● Problem requirements
Quote the lines below exactly, from the one that holds "You are a computer-use agent. This" through the final line of the records, and only those.

────────

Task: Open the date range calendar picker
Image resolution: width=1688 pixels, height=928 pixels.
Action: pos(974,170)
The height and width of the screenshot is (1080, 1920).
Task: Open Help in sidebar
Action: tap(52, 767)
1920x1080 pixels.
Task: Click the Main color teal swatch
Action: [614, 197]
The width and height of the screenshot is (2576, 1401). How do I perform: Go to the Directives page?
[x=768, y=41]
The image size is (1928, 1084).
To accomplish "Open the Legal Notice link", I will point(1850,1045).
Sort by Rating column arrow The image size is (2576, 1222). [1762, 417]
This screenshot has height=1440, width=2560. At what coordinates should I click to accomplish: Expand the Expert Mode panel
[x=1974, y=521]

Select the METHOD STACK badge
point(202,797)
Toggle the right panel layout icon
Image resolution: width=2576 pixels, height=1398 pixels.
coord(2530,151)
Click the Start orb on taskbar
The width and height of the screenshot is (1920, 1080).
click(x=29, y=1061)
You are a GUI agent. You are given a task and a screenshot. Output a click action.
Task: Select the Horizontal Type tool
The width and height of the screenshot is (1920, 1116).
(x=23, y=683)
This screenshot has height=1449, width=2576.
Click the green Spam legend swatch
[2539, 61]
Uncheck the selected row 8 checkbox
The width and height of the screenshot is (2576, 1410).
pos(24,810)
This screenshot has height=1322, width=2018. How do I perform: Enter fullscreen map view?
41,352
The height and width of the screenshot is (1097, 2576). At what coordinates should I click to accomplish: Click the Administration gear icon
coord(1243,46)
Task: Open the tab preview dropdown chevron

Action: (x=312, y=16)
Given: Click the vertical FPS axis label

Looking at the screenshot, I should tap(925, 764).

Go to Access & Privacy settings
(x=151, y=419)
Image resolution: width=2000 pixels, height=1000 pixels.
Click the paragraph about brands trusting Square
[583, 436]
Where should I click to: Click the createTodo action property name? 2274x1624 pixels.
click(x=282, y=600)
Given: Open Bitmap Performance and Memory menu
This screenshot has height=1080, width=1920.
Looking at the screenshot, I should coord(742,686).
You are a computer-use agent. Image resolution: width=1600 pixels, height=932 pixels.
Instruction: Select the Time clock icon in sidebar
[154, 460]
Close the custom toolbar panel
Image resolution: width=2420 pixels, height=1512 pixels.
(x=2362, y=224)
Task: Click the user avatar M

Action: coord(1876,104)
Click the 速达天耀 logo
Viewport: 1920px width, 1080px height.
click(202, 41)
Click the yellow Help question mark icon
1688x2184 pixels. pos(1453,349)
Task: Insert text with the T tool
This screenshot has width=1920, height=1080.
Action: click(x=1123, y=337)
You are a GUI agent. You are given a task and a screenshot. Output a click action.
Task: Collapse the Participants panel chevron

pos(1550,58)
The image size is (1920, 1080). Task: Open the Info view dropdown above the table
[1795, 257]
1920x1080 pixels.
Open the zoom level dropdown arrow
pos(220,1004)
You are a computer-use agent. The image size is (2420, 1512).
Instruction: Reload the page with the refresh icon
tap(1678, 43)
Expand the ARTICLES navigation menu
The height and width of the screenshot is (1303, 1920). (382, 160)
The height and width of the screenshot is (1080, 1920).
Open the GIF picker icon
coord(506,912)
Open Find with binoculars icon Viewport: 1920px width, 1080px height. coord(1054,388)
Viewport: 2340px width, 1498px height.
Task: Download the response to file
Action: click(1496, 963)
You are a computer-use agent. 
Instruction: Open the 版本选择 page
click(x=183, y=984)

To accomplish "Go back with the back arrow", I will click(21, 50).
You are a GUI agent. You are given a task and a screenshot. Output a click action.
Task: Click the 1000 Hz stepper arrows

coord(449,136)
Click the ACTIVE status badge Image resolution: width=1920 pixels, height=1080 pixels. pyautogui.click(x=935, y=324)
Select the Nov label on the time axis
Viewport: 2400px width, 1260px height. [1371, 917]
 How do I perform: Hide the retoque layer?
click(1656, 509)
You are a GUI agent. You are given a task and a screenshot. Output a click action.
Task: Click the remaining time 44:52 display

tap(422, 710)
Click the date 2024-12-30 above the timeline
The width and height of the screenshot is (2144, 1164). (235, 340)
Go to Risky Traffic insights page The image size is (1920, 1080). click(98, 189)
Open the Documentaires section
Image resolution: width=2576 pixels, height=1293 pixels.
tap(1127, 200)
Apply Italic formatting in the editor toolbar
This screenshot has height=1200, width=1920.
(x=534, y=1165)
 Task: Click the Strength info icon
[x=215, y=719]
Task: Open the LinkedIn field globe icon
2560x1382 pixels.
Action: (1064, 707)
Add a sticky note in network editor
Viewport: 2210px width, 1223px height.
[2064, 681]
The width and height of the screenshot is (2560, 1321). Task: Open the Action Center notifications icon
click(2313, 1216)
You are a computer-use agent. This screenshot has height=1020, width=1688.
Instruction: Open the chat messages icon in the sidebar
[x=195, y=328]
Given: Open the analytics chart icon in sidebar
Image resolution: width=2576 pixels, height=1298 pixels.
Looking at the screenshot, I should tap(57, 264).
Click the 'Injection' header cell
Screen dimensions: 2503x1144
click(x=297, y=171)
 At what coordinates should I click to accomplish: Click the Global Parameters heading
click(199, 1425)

────────

● Task response
You are a computer-use agent. This screenshot has height=1020, width=1688.
Instruction: Open the chat messages icon in the sidebar
[x=195, y=328]
Given: Open the analytics chart icon in sidebar
Image resolution: width=2576 pixels, height=1298 pixels.
Looking at the screenshot, I should tap(57, 264).
Click the 'Injection' header cell
Screen dimensions: 2503x1144
click(x=297, y=171)
 At what coordinates should I click to accomplish: Click the Global Parameters heading
click(199, 1425)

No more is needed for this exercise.